An optimum excitation signal for each subframe is determined in a speech coder based on analysis-by-synthesis techniques and operating on frames of samples divided into a number of subframes. The excitation signal includes a shape contribution (innovation) and an amplitude contribution (gain) which are quantized separately. A circuit (IT) for gain quantization includes means (QU) for determining a gain index for each subframe; a comparison logic network (CFR) for detecting the maximum value taken by the gain index in the frame; and means for computing a normalized index for each subframe as a difference between the maximum index and the gain index relevant to that subframe. The coded signal includes the coded values of the maximum index and of the normalized indexes as information on the gain relevant to a frame.

Description

SPECIFICATION
1. Field of the Invention
The present invention relates to speech coders, and, more particularly to a method of and a device for quantizing excitation gains in speech coders employing analysis-by-synthesis techniques.

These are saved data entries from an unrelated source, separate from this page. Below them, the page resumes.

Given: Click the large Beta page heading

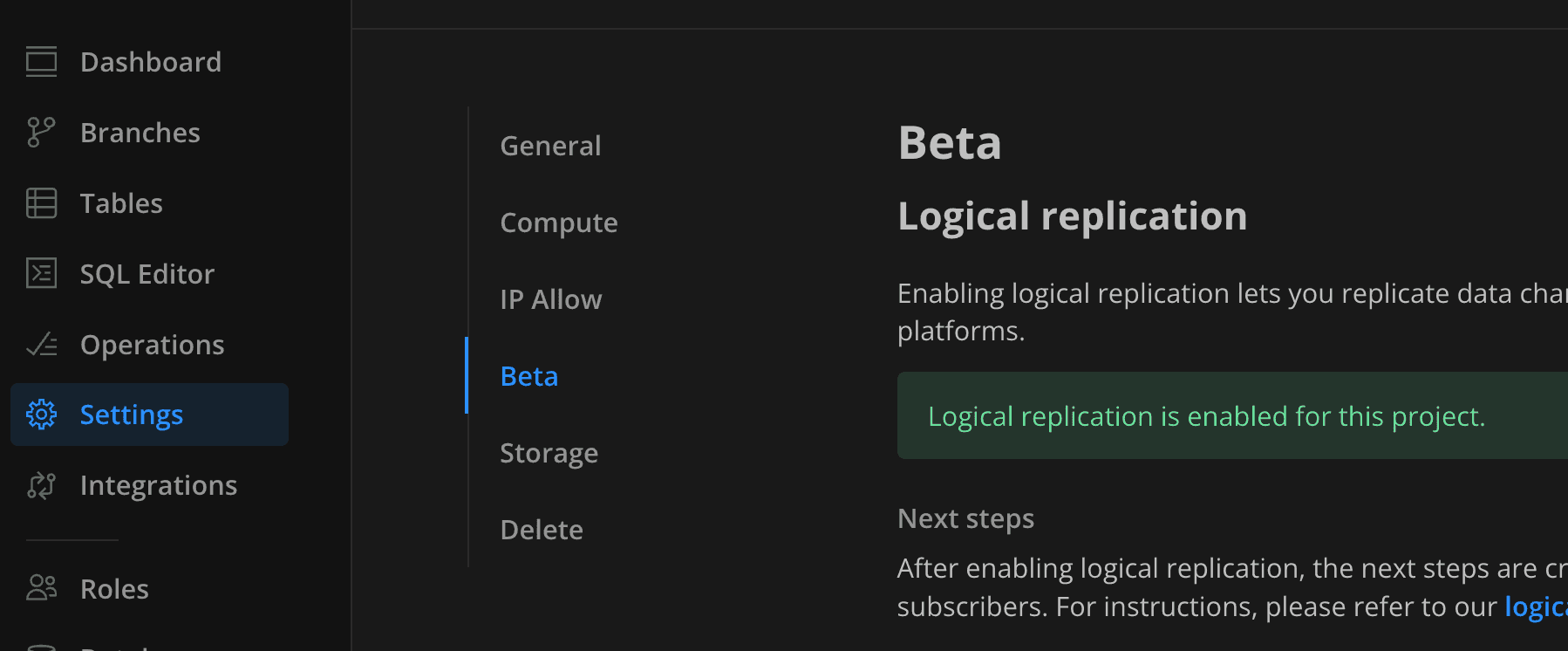Looking at the screenshot, I should coord(949,143).
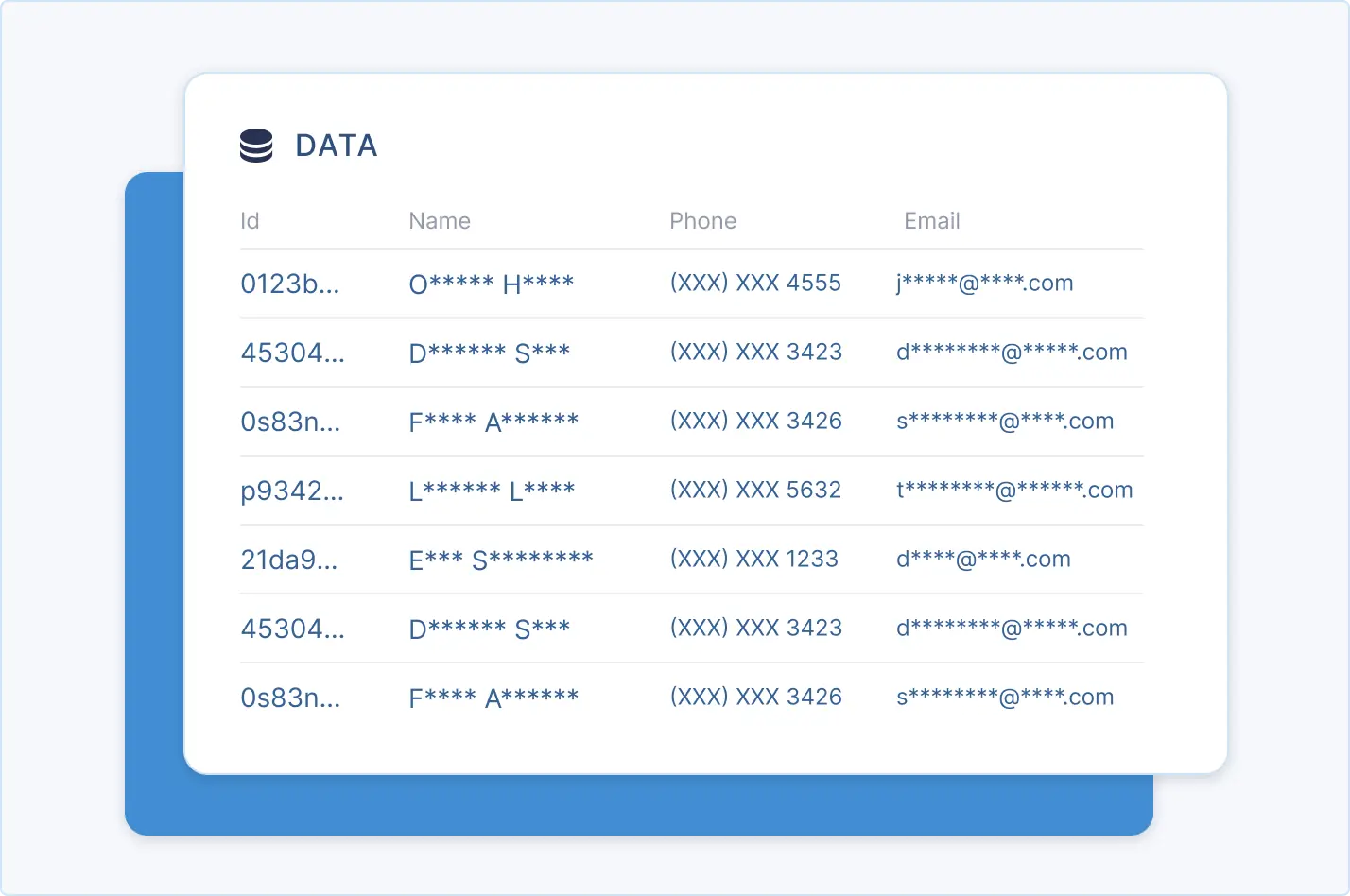The height and width of the screenshot is (896, 1350).
Task: Select the Email column header
Action: (x=932, y=221)
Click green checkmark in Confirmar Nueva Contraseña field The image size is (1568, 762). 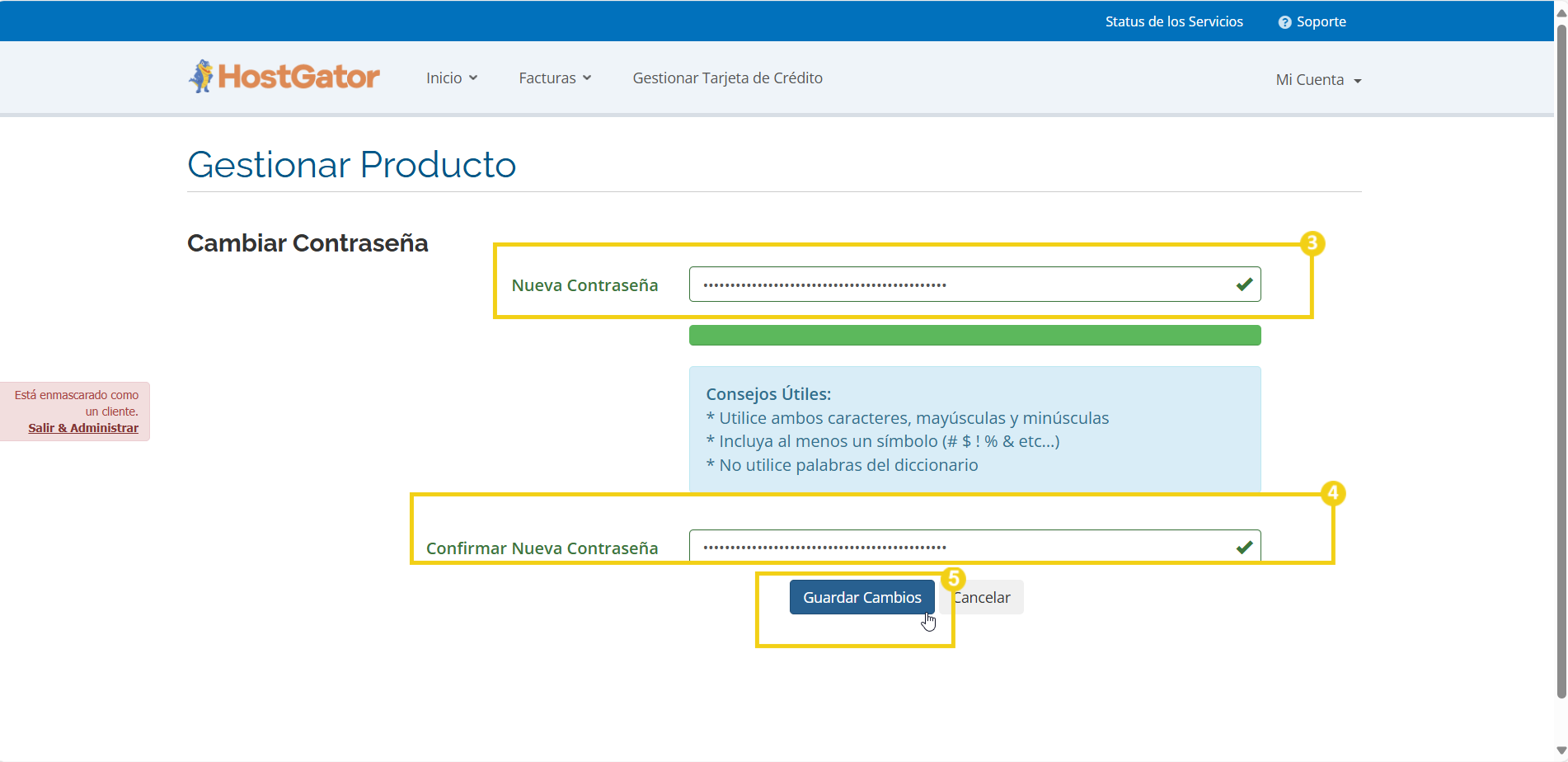point(1244,548)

2. Background of the Invention
In coders using analysis-by-synthesis techniques, the excitation signal for the synthesis filter simulating the speech production apparatus is chosen within a set of excitation signals so as to minimize a perceptually meaningful measure of distortion. These excitation signals can be for example regularly spaced pulses (regular pulse excitation coding or RPE), pulses spaced in a non uniform way (multipulse excitation coding or MPE), vectors or words made up of a certain number of samples (e.g. codebook excitation coding or CELP), etc.
Each excitation signal comprises a "shape" contribution (possible configurations of pulse positions in the case of regular pulse excitation or multipulse excitation, codebook vectors or words in case of CELP) and amplitude contribution (amplitude of the individual pulses in the case of regular pulse excitation or multipulse excitation, gain or scale factor for CELP). Information relevant to pulse signs can be included in one of the two contributions or in both or also kept separate, depending on the specific case. For a better understanding, hereinafter the two contributions will respectively be called "innovation" and "gain" and information on pulse signs will be comprised in the innovation, so that gain will be an absolute value. Information relevant to the two contributions are quantized separately during coding; during decoding, this information allows reconstructing the optimum excitation signal, which is filtered in a synthesis filter, corresponding to that utilized in the coder, in order to give the reconstructed signal.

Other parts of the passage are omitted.